Managing Organizational Conflicts: A Phenomenological Study of Nurse/ Physician Conflicts in Nigerian Hospitals and their Impact on Managed Care Delivery


Okhakhu EE, Okhakhu AL and Okhakhu JOO

This study builds on and analyzes the conclusions examined the relationships in how nurses resolve their conflicts with doctors. They conclude that “dominance approaches to conflict resolution are associated with low occupational stress levels, whereas the obliging and avoidance approaches are linked to higher stress” and that “seniority and status of nurses affect both their choice of conflict-resolution tactics and the associated stress and job satisfaction levels”. This research furthers the investigation by sieving through the lived experiences of nurses and physicians in Nigeria to ascertain if cultural socializations complicate conflict resolution between nurses and physicians, and if it further adversely affects patient care delivery.

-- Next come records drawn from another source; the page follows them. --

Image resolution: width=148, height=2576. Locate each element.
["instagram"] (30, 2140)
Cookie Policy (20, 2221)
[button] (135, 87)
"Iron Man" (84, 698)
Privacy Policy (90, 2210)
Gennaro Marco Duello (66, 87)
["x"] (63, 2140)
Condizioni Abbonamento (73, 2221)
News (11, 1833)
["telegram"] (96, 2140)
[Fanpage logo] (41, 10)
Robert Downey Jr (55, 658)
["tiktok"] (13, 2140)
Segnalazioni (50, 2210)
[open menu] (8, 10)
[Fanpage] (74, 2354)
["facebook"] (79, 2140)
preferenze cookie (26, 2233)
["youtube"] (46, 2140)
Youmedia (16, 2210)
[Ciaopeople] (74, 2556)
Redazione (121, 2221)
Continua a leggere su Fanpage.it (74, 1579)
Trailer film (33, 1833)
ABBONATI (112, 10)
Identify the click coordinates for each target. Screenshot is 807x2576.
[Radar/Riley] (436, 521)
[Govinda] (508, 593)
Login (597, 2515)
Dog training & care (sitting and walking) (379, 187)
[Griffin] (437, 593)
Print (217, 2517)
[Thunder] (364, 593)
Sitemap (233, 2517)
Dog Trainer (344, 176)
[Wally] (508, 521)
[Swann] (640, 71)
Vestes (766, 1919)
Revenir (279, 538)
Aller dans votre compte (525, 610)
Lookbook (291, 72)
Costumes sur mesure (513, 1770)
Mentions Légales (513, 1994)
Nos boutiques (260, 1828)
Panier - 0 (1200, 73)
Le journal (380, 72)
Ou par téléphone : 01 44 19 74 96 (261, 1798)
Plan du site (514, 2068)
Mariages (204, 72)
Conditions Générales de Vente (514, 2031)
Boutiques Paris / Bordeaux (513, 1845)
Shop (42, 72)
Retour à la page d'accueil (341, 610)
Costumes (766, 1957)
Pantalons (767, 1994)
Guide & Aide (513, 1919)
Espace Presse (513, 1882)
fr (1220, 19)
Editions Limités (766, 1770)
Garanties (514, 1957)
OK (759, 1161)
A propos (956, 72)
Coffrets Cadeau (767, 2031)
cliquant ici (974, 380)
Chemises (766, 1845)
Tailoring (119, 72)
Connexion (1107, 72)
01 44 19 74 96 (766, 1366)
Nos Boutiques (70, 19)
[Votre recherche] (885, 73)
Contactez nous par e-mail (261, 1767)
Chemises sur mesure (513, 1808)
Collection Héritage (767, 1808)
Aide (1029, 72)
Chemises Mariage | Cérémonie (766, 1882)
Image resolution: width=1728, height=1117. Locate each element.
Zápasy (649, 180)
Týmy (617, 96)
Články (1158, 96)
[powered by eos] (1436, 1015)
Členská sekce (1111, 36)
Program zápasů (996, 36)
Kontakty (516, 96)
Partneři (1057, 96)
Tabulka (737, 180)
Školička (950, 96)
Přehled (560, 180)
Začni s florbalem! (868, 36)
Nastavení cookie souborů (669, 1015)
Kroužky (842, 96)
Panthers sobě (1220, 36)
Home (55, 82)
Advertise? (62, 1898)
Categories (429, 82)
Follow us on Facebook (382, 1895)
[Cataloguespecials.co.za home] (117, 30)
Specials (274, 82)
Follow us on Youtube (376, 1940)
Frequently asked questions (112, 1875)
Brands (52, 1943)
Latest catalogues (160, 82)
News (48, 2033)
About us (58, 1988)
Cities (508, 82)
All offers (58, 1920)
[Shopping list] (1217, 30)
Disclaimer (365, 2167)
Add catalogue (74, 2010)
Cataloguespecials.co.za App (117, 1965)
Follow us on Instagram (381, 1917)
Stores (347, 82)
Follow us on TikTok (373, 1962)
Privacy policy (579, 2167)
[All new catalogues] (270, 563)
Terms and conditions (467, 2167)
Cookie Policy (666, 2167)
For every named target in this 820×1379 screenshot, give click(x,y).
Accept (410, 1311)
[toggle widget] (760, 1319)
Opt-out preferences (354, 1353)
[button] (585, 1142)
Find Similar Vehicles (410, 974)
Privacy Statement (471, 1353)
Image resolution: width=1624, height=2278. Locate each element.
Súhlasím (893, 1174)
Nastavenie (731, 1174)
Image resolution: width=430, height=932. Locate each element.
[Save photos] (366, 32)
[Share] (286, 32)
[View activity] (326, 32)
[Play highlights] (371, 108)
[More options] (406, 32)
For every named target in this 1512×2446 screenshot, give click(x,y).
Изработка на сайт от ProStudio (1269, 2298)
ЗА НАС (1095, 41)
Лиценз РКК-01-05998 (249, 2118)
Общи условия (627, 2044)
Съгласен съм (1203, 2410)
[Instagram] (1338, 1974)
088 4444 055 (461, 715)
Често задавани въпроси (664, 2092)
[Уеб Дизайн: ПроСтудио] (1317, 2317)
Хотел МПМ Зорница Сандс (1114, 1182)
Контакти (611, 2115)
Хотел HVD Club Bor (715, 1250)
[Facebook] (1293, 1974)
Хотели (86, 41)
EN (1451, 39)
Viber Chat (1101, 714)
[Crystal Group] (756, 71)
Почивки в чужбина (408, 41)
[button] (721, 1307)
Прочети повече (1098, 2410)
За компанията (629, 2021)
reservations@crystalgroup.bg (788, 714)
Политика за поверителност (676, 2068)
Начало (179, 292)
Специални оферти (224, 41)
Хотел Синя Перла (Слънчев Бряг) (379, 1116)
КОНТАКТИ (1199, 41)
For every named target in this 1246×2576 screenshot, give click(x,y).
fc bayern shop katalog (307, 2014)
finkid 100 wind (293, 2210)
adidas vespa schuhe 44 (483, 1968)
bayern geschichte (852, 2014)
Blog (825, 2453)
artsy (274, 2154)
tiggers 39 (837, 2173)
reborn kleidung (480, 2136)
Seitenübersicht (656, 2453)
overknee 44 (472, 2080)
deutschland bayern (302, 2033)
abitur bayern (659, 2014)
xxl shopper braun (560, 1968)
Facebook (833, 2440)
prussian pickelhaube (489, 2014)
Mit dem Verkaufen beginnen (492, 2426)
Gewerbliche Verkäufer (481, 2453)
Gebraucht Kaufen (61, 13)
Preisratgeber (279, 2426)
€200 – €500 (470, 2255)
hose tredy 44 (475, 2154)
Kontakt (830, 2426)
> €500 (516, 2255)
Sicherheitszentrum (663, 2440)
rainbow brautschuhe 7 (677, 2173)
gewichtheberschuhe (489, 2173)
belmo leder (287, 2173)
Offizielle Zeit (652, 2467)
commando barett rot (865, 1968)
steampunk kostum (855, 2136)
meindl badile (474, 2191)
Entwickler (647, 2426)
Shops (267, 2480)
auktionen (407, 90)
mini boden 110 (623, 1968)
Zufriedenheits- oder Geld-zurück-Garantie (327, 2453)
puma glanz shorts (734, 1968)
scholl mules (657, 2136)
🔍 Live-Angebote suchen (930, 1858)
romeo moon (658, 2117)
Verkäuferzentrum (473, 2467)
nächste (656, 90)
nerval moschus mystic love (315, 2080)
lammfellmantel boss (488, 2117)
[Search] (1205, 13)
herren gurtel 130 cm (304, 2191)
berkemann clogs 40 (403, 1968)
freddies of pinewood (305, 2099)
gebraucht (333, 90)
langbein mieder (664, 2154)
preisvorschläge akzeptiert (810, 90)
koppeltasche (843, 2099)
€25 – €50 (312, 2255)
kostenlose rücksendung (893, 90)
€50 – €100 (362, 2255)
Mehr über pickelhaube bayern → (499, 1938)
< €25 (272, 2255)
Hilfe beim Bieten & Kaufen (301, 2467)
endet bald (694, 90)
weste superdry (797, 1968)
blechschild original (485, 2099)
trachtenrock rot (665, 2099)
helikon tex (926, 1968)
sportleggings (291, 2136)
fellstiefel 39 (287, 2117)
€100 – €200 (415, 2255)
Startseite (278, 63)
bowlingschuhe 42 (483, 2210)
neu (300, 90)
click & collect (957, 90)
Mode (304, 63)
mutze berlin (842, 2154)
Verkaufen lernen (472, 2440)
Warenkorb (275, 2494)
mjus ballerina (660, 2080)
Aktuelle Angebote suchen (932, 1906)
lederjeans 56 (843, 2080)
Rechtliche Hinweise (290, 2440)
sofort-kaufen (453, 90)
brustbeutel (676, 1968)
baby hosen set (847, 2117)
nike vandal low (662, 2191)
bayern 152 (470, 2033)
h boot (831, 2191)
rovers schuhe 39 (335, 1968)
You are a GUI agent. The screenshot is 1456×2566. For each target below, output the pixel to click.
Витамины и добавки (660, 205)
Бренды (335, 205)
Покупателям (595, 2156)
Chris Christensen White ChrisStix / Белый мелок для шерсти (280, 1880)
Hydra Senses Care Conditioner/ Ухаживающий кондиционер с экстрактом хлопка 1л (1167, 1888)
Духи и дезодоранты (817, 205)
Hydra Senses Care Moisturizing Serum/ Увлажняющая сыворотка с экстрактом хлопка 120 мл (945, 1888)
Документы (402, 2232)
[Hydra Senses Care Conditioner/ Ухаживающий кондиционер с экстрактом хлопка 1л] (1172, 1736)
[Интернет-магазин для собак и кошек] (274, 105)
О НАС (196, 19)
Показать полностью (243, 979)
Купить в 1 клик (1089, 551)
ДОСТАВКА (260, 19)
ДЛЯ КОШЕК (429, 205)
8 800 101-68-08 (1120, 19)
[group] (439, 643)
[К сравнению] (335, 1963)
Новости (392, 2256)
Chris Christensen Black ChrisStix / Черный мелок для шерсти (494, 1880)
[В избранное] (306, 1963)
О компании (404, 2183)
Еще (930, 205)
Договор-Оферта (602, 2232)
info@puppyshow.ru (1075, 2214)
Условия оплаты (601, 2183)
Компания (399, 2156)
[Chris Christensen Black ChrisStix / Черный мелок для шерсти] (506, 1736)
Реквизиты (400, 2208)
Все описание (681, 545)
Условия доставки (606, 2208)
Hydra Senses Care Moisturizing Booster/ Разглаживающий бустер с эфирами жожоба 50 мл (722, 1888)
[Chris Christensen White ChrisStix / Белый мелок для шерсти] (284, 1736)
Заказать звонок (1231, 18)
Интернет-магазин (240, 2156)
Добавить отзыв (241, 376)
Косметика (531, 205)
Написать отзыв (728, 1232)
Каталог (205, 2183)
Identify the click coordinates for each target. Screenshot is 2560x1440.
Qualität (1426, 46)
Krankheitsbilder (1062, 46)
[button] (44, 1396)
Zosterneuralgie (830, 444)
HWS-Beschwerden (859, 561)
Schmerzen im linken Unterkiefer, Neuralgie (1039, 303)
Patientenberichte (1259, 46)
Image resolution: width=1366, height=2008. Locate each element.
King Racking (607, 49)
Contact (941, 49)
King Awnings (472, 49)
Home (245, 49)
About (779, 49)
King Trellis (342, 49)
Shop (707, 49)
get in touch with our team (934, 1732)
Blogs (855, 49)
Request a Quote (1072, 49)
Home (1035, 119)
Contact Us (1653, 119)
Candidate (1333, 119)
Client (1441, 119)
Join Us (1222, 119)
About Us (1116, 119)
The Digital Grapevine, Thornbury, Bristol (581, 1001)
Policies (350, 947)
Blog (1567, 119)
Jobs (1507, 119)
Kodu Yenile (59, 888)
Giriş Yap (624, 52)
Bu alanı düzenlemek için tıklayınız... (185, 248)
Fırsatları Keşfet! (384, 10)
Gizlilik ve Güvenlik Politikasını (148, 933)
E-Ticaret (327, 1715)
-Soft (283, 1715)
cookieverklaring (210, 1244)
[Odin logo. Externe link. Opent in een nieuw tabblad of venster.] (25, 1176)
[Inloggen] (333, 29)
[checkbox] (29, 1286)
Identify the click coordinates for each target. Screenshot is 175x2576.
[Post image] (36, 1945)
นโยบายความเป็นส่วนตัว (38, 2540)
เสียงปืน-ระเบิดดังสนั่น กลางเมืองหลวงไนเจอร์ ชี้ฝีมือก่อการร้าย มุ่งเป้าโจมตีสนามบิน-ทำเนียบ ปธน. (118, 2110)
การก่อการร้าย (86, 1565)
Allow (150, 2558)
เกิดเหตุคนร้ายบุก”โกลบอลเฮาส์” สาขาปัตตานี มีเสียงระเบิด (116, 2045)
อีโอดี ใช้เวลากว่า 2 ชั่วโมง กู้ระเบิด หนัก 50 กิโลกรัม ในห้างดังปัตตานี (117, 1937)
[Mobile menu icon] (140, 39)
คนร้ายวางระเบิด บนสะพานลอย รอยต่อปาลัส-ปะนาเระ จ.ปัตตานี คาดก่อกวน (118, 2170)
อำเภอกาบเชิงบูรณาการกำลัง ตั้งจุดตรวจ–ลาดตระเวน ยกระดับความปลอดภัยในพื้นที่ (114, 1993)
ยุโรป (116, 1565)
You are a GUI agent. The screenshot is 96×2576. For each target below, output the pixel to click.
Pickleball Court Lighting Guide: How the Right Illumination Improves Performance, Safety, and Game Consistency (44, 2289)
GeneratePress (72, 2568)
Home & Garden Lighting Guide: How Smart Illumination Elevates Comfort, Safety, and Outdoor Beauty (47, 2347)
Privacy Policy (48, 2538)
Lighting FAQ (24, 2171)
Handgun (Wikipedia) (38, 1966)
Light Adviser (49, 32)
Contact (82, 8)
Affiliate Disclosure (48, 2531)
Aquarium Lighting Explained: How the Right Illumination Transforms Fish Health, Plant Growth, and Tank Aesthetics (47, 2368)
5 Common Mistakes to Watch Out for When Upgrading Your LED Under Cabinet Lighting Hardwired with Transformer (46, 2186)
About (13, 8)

This phenomenological study used five thematic questions to interview 100 nurses from five major healthcare facilities across the country, seeking their experience of inter-professional, personal, and ethical conflict in-care of patients. The findings suggest that in Nigeria, cultural socialization weigh heavily on how conflicts are handed, and have a negative impact on healthcare management/delivery. The perceived dominance or professional superiority of physicians over nurses has adverse effect on nursing. The research shows value for collegiality in patient care, and points to new direction in the understanding collaboration.